この下に居たら辛いことも忘れそうですね。

2019.09.17

訪問診療ブログ『在宅看取りのご報告』

金谷潤子
9月10日

患者様の在宅療養のご様子とお看取りのご報告を、関与して下さっていた医師にいつも文書で送らせていただいております。

「平素大変お世話になっております。
患者さまはこれまでの◯◯クリニックから貴院への人工透析施行先の変更を受けていただき、当院ではその上で在宅緩和ケア目的で訪問診療開始致しました。

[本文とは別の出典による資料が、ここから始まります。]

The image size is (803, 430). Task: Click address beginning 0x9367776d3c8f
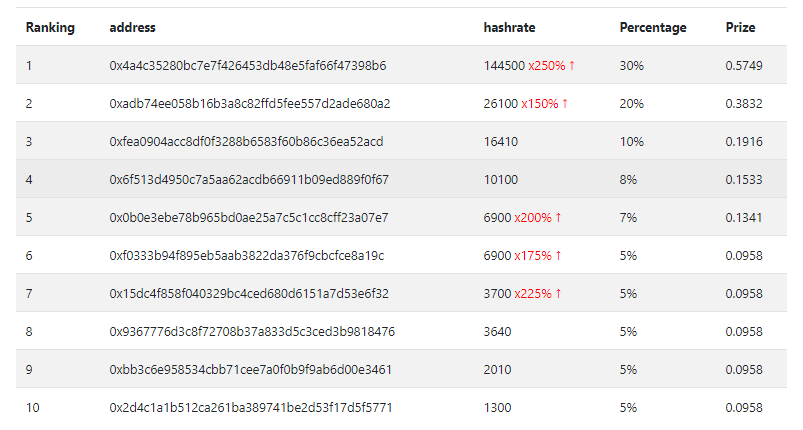click(x=252, y=332)
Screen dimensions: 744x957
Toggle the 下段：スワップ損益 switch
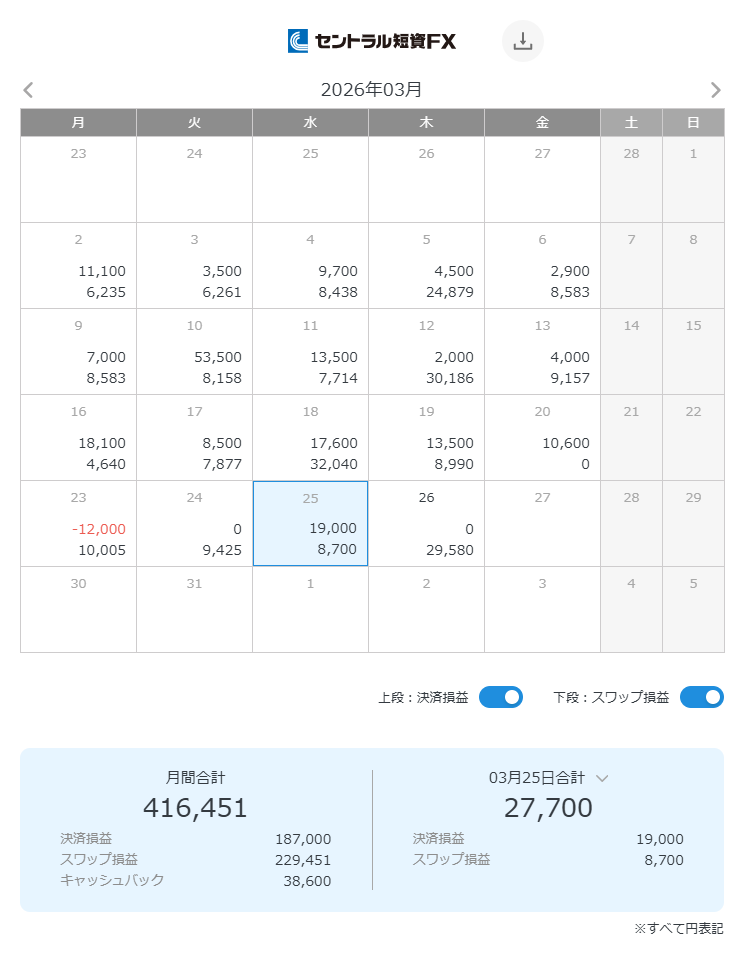(701, 697)

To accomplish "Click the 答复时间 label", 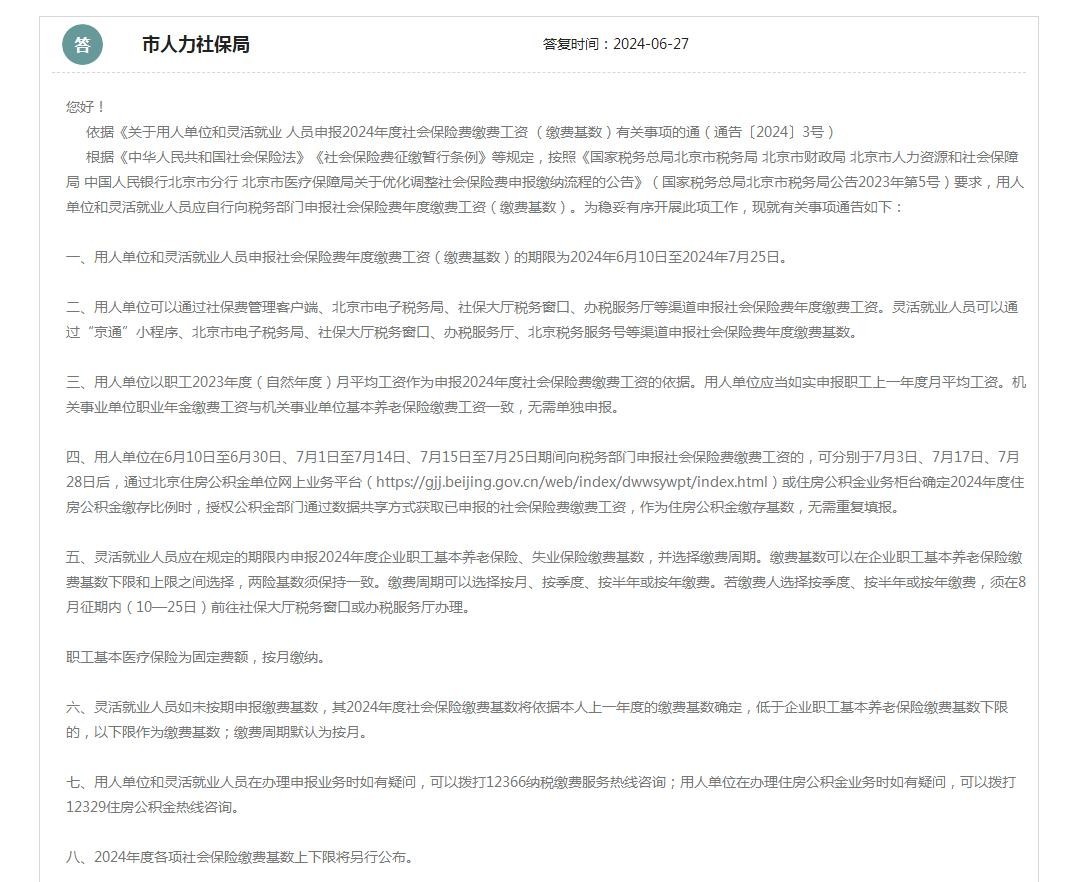I will [576, 44].
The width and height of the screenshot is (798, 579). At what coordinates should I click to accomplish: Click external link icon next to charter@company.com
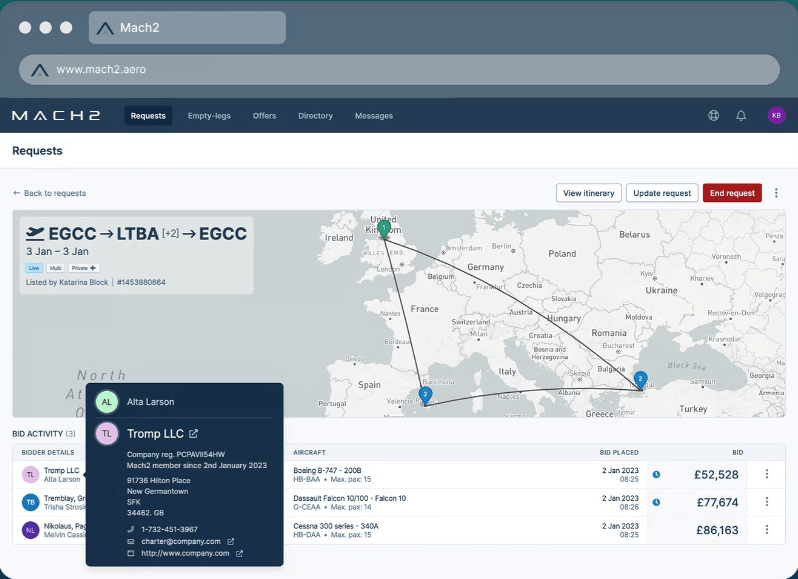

初診時は呼吸苦や咳嗽、嚥下困難著しい状況でしたが、薬剤調整後、小康状態となりました。
先週末からは経口薬摂取困難となり、アンペック坐剤10mg、リンデロン坐剤1mgを朝、就寝時にアセトアミノフェン坐剤400mg、そしてフェントステープ1mgで疼痛と呼吸苦は緩和され、食事も少量摂取可能となりました。
ご本人さまは、◯◯に在るご自宅で最期を迎えたいという思いが有りましたが、
ご家族背景も非常に複雑で意見も微妙に分かれている為、慎重にヒアリングしておりました。

ご家族さまの心中は、最終的には病院(◯◯病院外科)という本音と、ご本人の希望(在宅看取り)を叶えてあげたいという建前の中で揺れている印象でした。
私自身もどのような支援であるべきかを毎日悩んでおりました。

昨日早朝に、一時的な呼吸苦増悪がありましたが、早急に回避。
その際、奥様に◯◯病院入院を問うも、「まだ頑張りたい」とのことでした。
現在の自宅内で歩行困難と判断し、取り急ぎ小型の車椅子レンタル手配を致しました。

そして、本日早朝4時頃に、再度呼吸困難のご連絡がありましたが、既に死前喘鳴の状態で酸素飽和度も著名低下しておりました。
ご家族は当初、動揺して救急搬送をご希望されましたが、呼吸停止の直前であることを落ち着いてお話しますと、冷静を取り戻した為、そのまま在宅看取りとさせていただきました。

当院での関わりは僅か11日間でしたが、お迎えの前日まで生活動作も保たれ、夜も良眠、日中は奥様と穏やかな時間を過ごされていた印象でした。

本日はご本人のお誕生日でもあり、本州の娘さまも来られる予定となっており、様々を見越しての往生であったかと推察致します。
この度は貴院の連携を頂いたお陰で、透析を直前まで施行しながらの終末期療養という難易度の高さも乗り越えて、良い在宅看取りを叶えることができました。

僅かな期間ではありましたが、ご本人やご家族にとってはかけがえのない、思い出深い終末期であったと思います。
本当にありがとうございました。
今後ともどうぞ宜しくお願い致します。」

(※同内容で◯◯病院外科医師にもお手紙を送りました。)

約1週間後、
◯◯病院 透析担当医師から
「この度は、詳細にご報告いただき、有り難うございます。
短期間ながら、諸々、大変だったと推察され、ご苦労様でした。
今後ともよろしくお願い致します。」

◯◯病院外科医師から
「先生には、益々ご清栄のこととお喜び申し上げます。
このたびは患者◯◯ ◯◯様の看取りをして頂き誠にありがとうございました。
当院で最後を迎えたいとの希望でありましたが、自宅でご家族に囲まれて最後を迎えることができたとのこと、何よりではないかと思います。
重ねてお礼申し上げます。 今後ともよろしくお願いいたします。」

と、ご返信をいただきました。

労いのお言葉を頂くことは、本当にありがたいです。
少しでも在宅医療、在宅看取りの現実をご理解いただき、終末期を迎える方々の大切な時間がより良いものとなる為の連携となればと願ってやみません。